The mesoderm first appears in the posterior portion of the egg cylinder, it exfoliates through the primitive streak and invades both its embryonic and extraembryonic halves. Fig. 2A-D demonstrate that Pdgfra is expressed in the embryonic and extraembryonic mesoderm and also in the visceral and parietal endoderm of the 7.5 day p.c. embryo. Pdgfra expression in the embryonic part of the visceral endoderm was greatly diminished by this stage and no hybridization was detectable in the neural plate-pnmitive ectoderm.

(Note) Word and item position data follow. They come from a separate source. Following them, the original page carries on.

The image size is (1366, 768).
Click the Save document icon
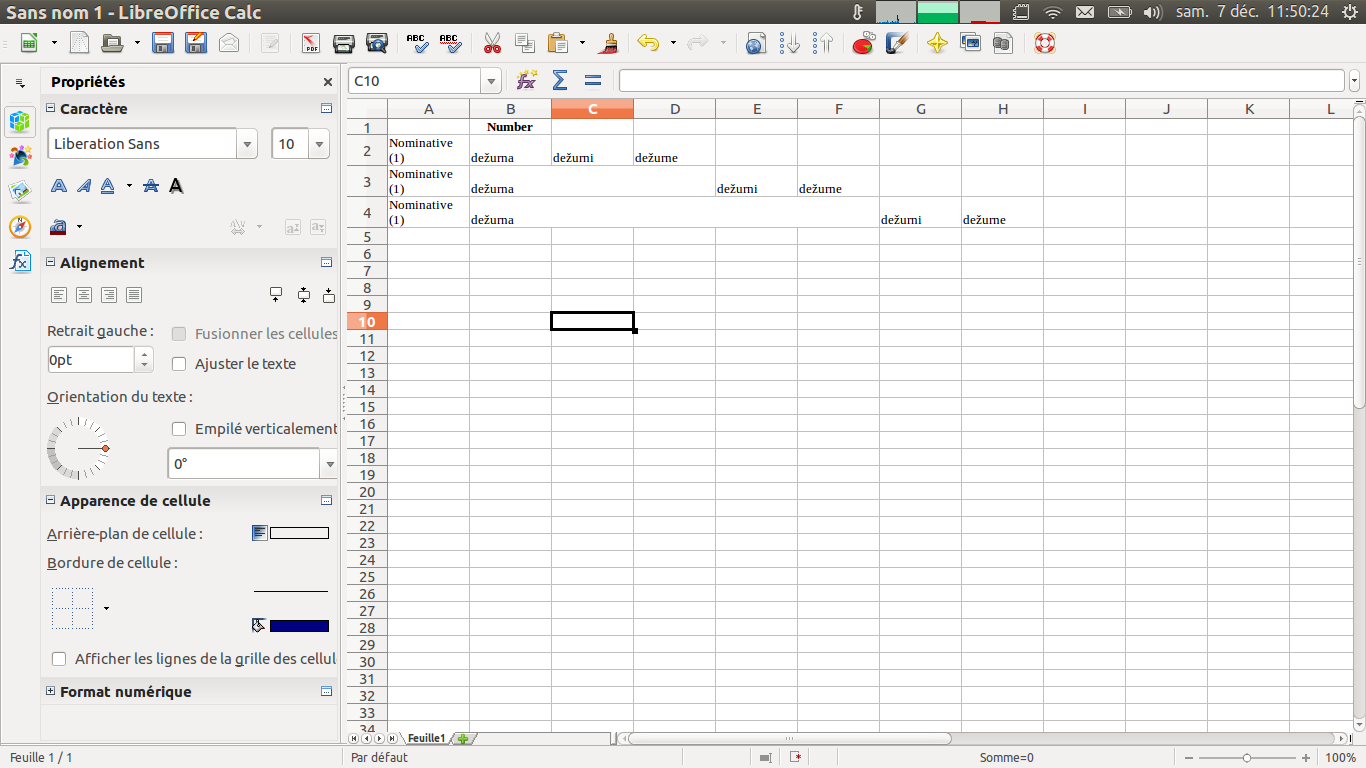pos(163,43)
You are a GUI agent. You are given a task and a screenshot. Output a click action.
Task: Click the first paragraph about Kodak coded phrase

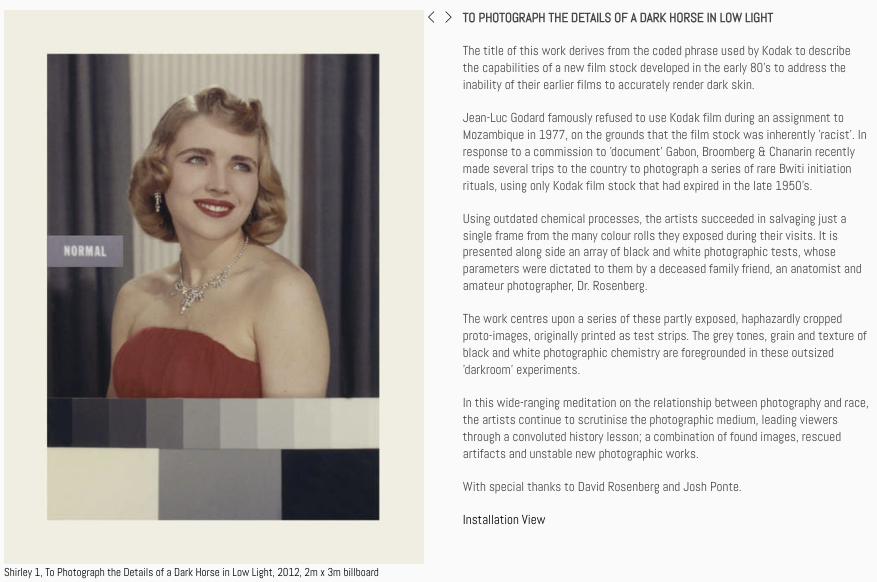(656, 68)
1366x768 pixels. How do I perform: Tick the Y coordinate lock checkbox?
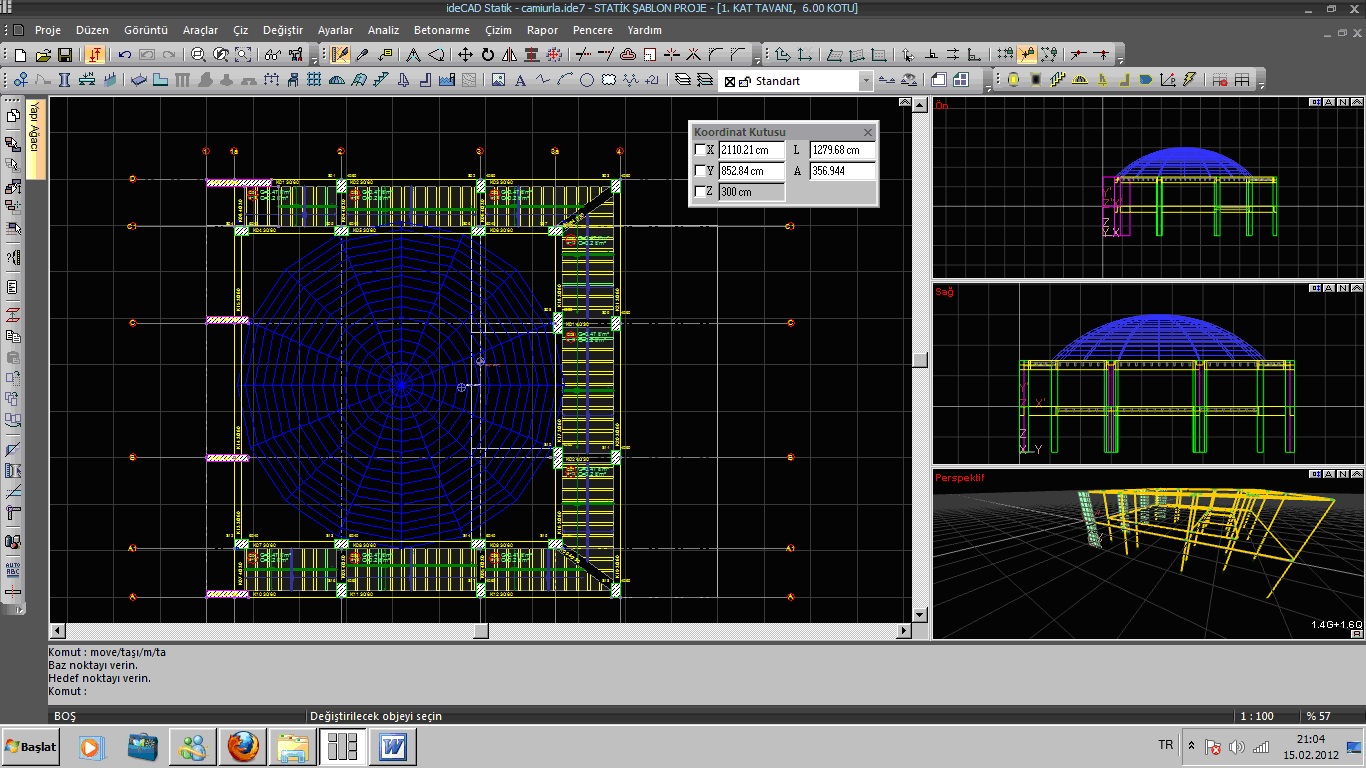(x=701, y=171)
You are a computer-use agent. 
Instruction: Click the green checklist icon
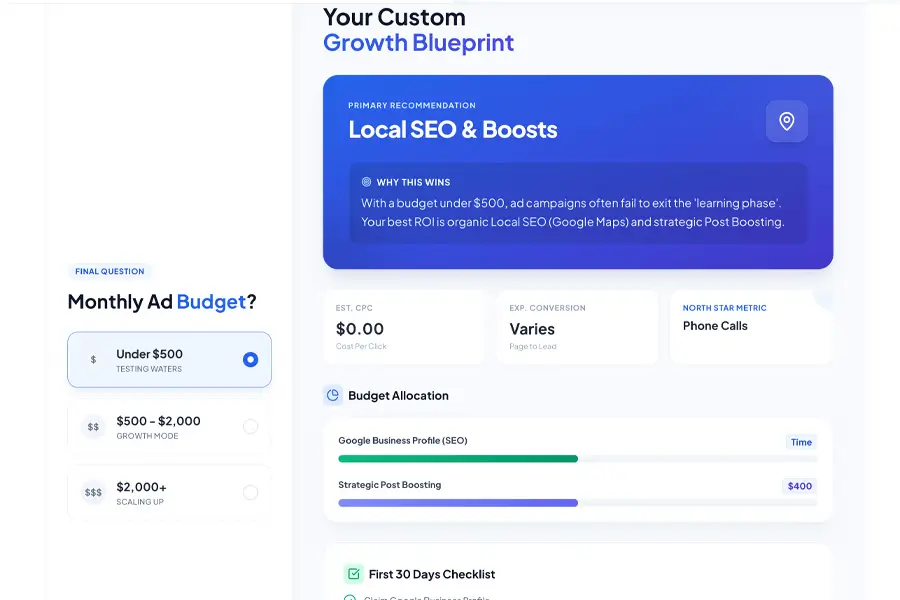coord(353,574)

At around 8-8.5 days p.c., the neural folds start to close in the occipital region and a distinct head fold develops. At the same time along the longitudinal body axis paraxial mesoderm cells aggregate into pairs of cell blocks, the somites, and, ventrally from the head fold, the heart anlage forms. Parasagittal sections of 8.0-day-old embryos show that Pdgfra is strongly expressed both in the early, non-segmented and in the more mature, segmented paraxial mesoderm (Fig. 2E-H). No hybridization signals were detectable in the definitive endoderm of the foregut or in the neuroectoderm (Fig. 2F,H). Pdgfra at this stage was however transcribed in the extraembryonic mesoderm, in the blood islands in the head mesenchyme and in the heart anlage.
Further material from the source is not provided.